■ Task statement
State how many lines of the records include the word "Given"; the reply is that number alone.

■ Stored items
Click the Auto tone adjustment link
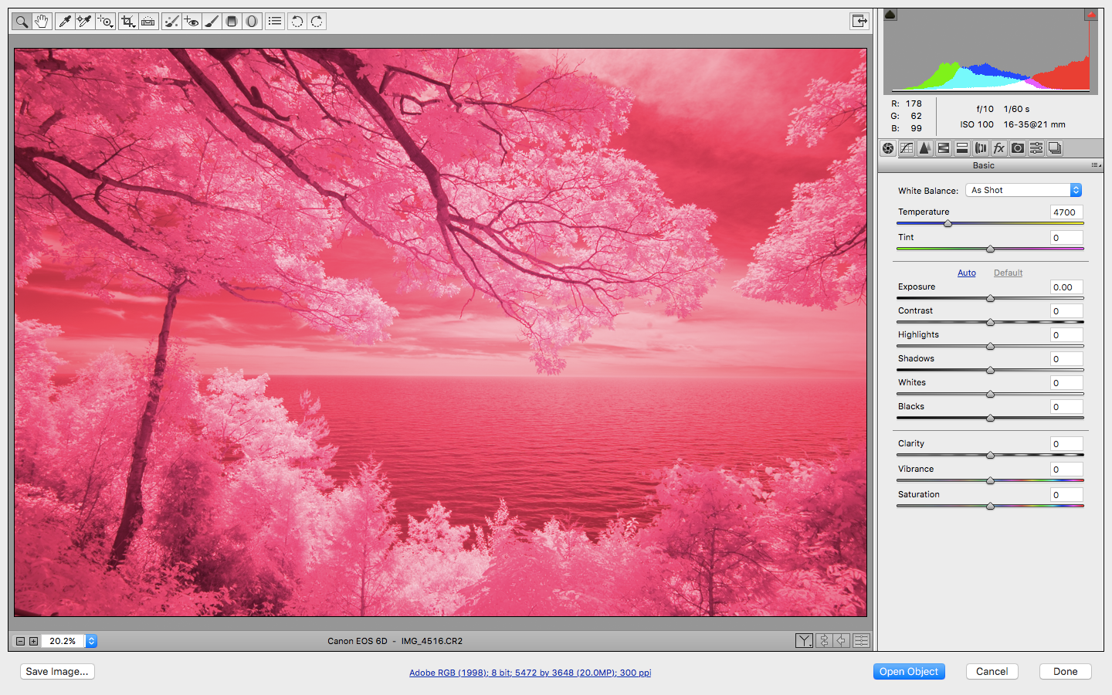This screenshot has height=695, width=1112. point(967,273)
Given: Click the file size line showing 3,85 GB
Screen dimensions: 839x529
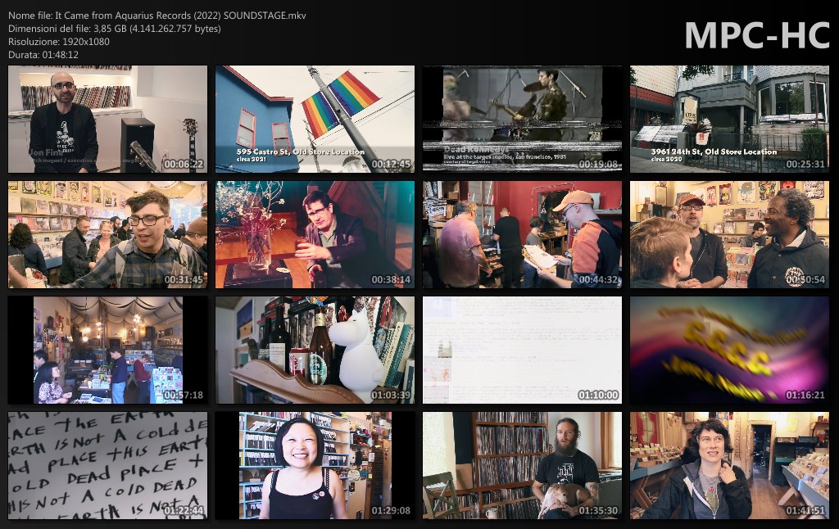Looking at the screenshot, I should pos(114,29).
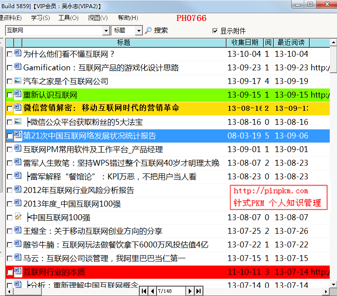Tick the checkbox of red row 互联网行业的本质
The width and height of the screenshot is (337, 296).
10,272
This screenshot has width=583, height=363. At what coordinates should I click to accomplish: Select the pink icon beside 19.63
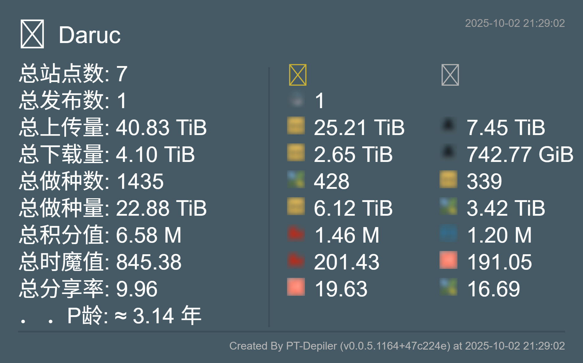[x=296, y=287]
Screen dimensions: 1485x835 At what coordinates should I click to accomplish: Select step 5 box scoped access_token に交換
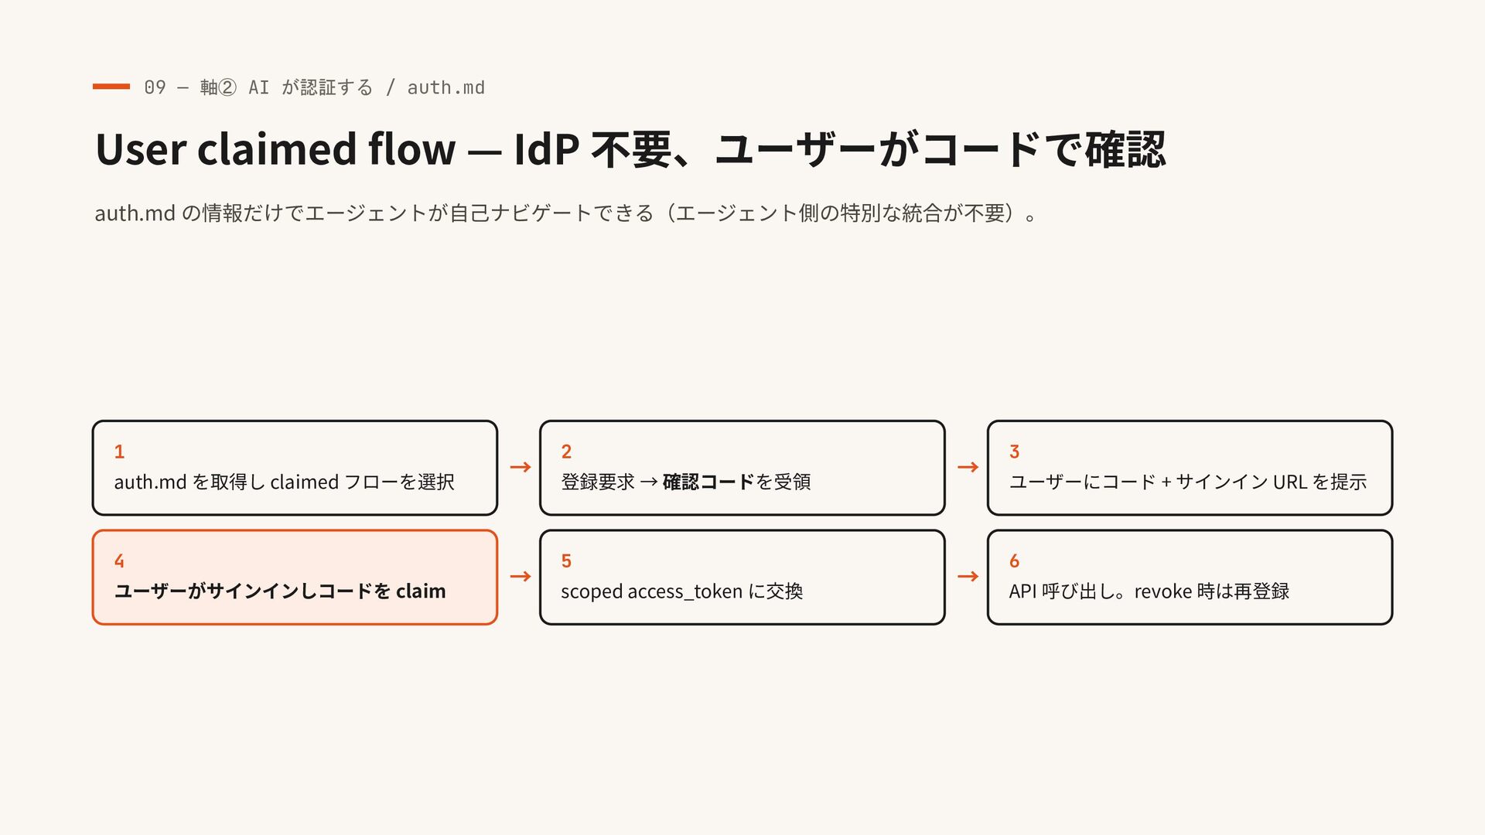[743, 577]
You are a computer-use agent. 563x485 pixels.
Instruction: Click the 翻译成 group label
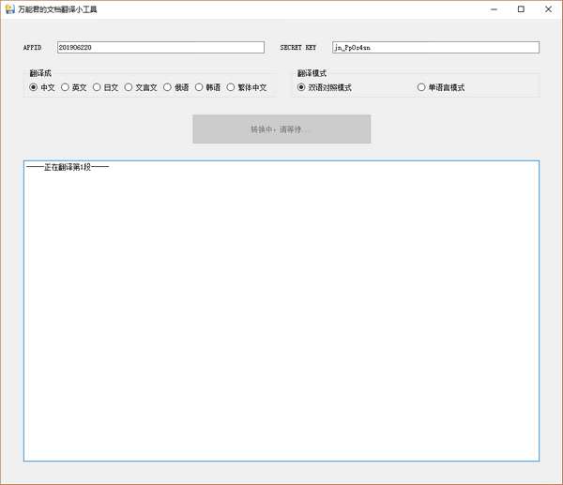pos(40,73)
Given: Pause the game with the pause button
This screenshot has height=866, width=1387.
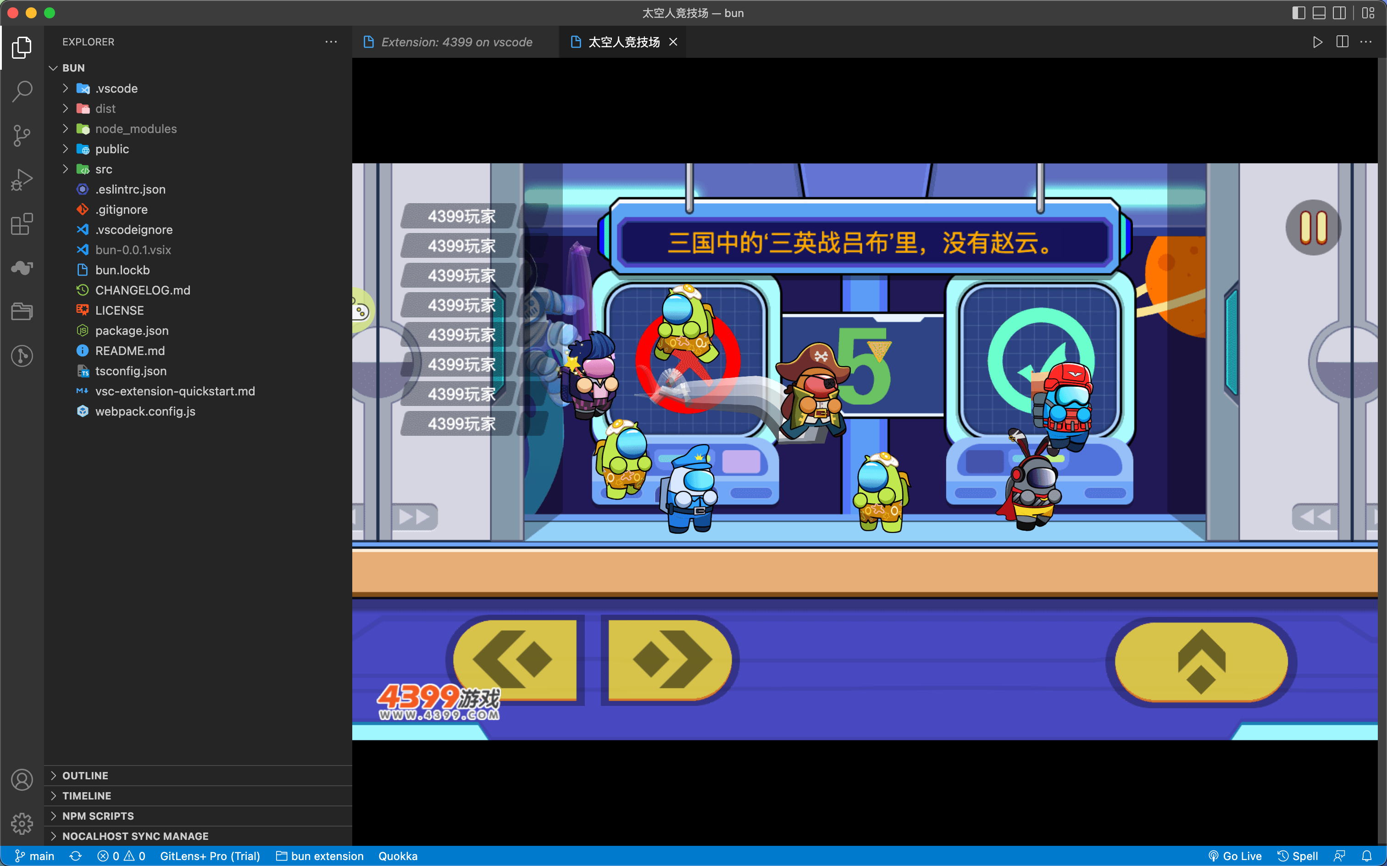Looking at the screenshot, I should click(x=1313, y=227).
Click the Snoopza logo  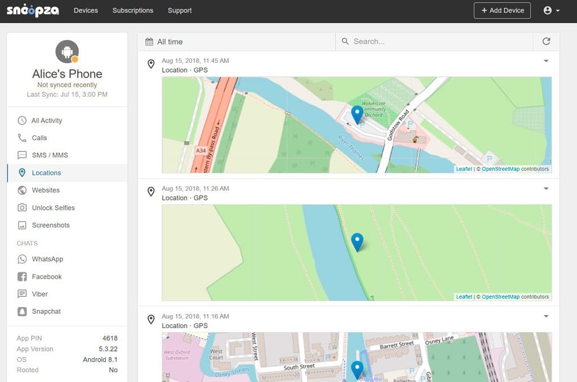33,11
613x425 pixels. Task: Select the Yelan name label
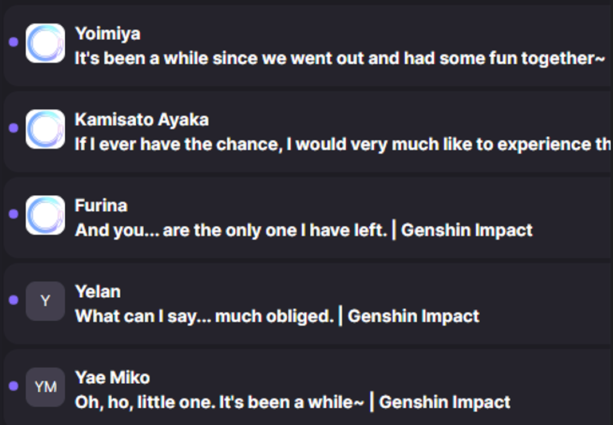click(x=98, y=292)
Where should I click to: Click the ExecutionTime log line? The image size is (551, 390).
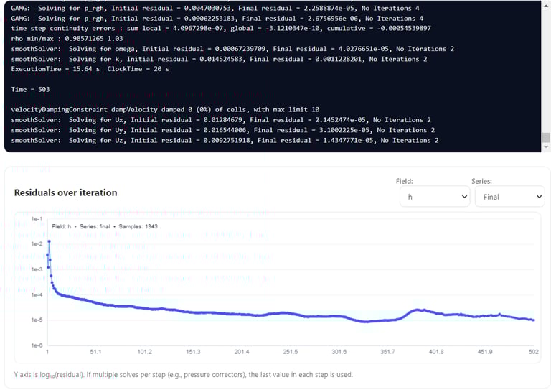[85, 69]
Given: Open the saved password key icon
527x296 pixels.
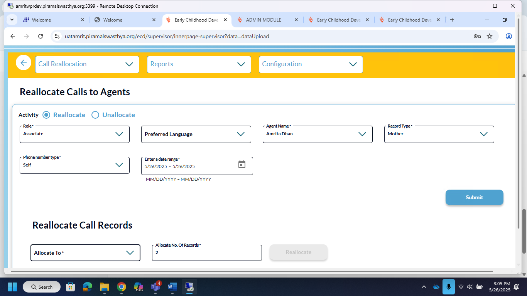Looking at the screenshot, I should pos(477,36).
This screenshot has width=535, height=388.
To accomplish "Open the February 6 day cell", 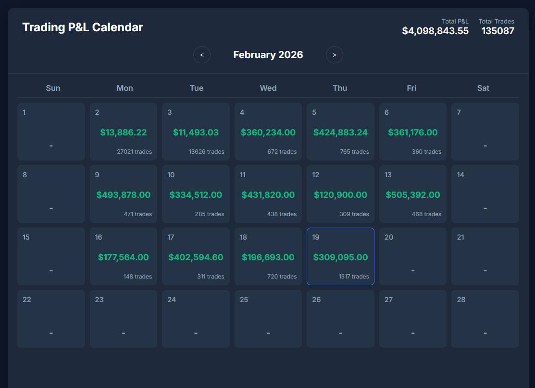I will pos(413,132).
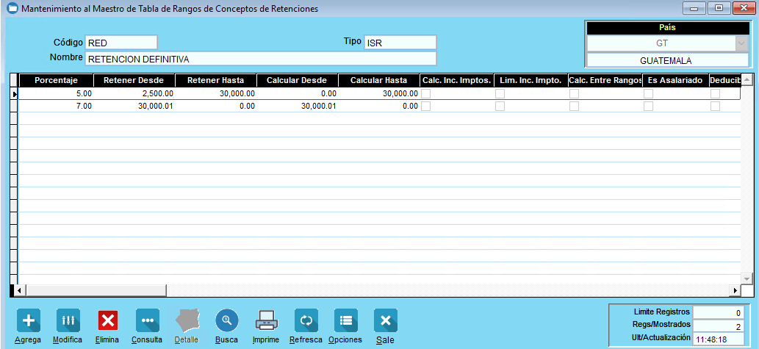
Task: Click the Busca magnifier icon
Action: click(x=227, y=320)
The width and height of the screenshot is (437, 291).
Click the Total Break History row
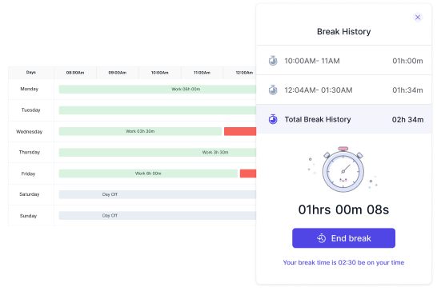pos(343,119)
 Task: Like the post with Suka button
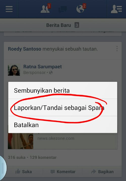[23, 172]
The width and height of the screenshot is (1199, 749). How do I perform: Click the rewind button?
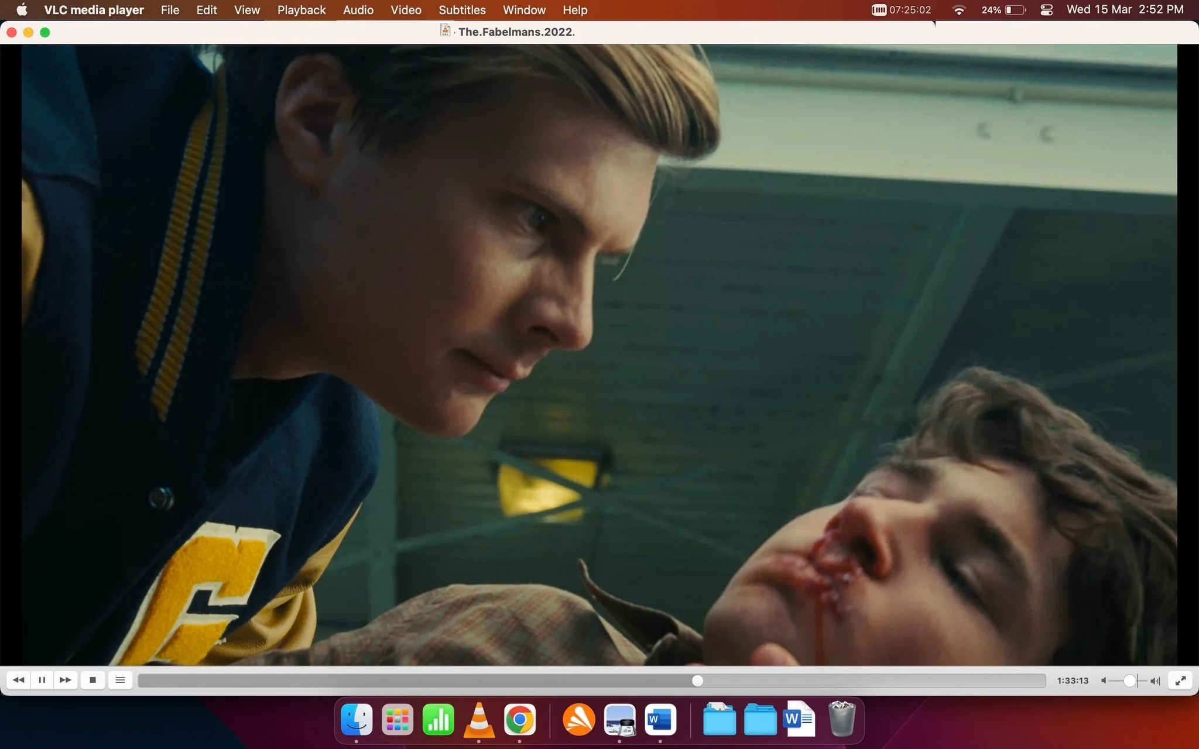19,680
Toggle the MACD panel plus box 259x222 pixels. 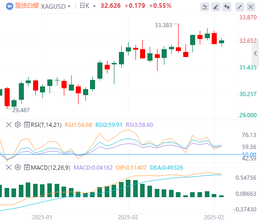coord(27,167)
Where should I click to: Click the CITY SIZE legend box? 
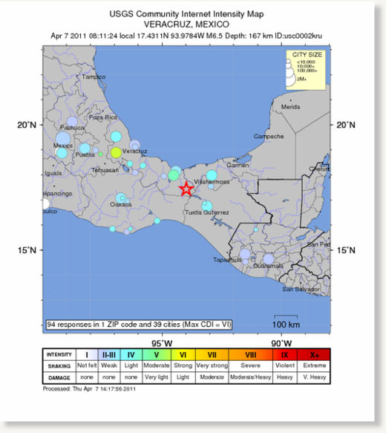click(305, 70)
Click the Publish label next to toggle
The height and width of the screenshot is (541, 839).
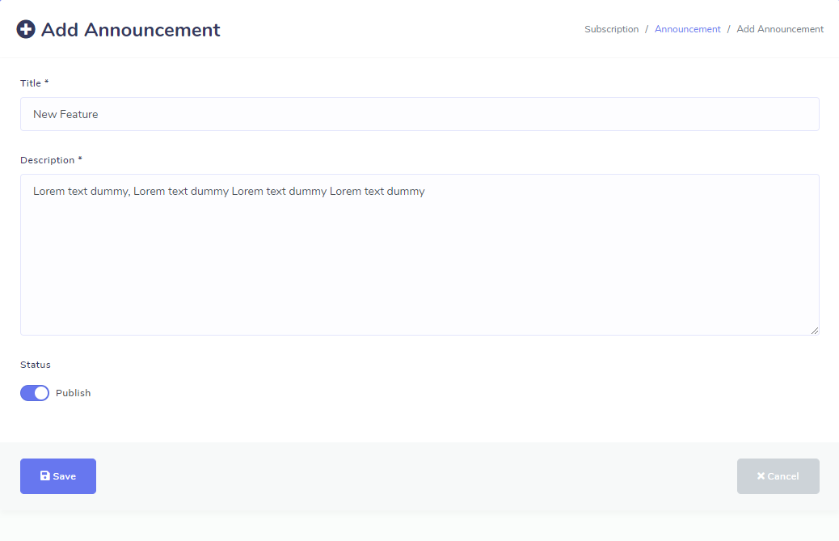[x=73, y=393]
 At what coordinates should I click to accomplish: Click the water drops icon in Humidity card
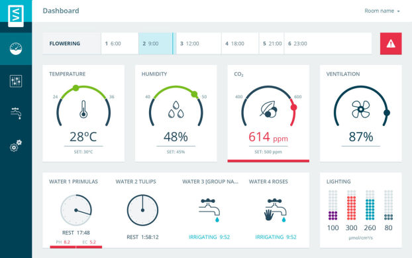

■ Answer
3